Losing the plot | 4 August 2016

Plus: a timely, worthwhile play about the 1916 Rising at the Lyttelton Theatre that just isn’t good enough

issue 06 August 2016

Consider it commercially. So powerful is the pull of the Potter franchise that the characters could simply re-enact the plot of ‘Incy-Wincy Spider’ and the fans would swoon with joy. The stage show has been written by a two-man committee, Jack Thorne and John Tiffany, with the help of billionaire equality campaigner J.K. Rowling. Harry is now 37 and working as a Whitehall clodhopper at the Ministry of Magic. He’s troubled by his stompy bed-wetter of a son, Albus, whose tantrums cause the middle-aged miracle-worker to suffer agonies of weepy self-doubt. Together they visit Hogwarts and the multifarious plotlines start to punch each other in the face.

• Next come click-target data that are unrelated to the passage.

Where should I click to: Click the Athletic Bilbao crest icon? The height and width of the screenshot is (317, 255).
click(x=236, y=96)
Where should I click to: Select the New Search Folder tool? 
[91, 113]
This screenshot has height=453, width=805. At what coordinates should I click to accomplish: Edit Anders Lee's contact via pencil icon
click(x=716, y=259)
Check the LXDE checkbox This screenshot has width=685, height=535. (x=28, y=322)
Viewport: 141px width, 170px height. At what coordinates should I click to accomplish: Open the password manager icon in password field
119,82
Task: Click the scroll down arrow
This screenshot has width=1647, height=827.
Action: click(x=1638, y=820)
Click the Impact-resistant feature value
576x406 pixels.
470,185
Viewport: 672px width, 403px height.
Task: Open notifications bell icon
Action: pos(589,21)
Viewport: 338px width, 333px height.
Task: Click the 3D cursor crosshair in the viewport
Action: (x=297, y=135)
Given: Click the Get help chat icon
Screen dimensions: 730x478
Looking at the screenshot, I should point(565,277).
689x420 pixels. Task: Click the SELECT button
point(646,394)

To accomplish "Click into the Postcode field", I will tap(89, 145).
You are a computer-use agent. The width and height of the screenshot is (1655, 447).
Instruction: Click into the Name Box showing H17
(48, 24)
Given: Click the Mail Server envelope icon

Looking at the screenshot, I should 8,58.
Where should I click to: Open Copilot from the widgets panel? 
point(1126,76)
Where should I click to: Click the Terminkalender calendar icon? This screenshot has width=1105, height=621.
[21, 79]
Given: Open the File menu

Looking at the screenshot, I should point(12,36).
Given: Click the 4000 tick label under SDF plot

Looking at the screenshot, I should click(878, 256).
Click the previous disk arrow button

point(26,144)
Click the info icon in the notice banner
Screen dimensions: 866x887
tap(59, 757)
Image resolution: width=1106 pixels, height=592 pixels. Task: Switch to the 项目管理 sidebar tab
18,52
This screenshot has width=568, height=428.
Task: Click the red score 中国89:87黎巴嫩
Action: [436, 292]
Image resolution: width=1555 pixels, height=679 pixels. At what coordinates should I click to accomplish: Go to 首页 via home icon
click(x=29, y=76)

Three kids — Albus Potter, Scorpius Malfoy and Rose Granger-Weasley (the surnames will mean something to Hogwarts votaries) — must acquire a gizmo that will allow them to revisit history and make adjustments affecting the future. They succeed. Well done, chaps. But this means all the relationships have changed in the second act and everyone is married to the wrong person. Poor dull Rose has vanished altogether. Novices will find this mystifying. Ditto the storyline, which includes a trip back to the first book where little Harry recounts a nightmare involving Hagrid and the narky old boot who adopted him. Pretty haywire storytelling. The plot has to operate on four planes at once: two timelines (Harry as a kid and Harry as an adult), and two parallel universes (before and after Harry’s son got the time-hopping thingie). ‘Will somebody please explain what’s going on,’ begs one character. A sure sign the plot’s gone nuts.

The visual tricks are passably good. A robed character disappears — choom — into a telephone socket. But when the stunt is repeated with three robed characters it becomes obvious how the job was pulled.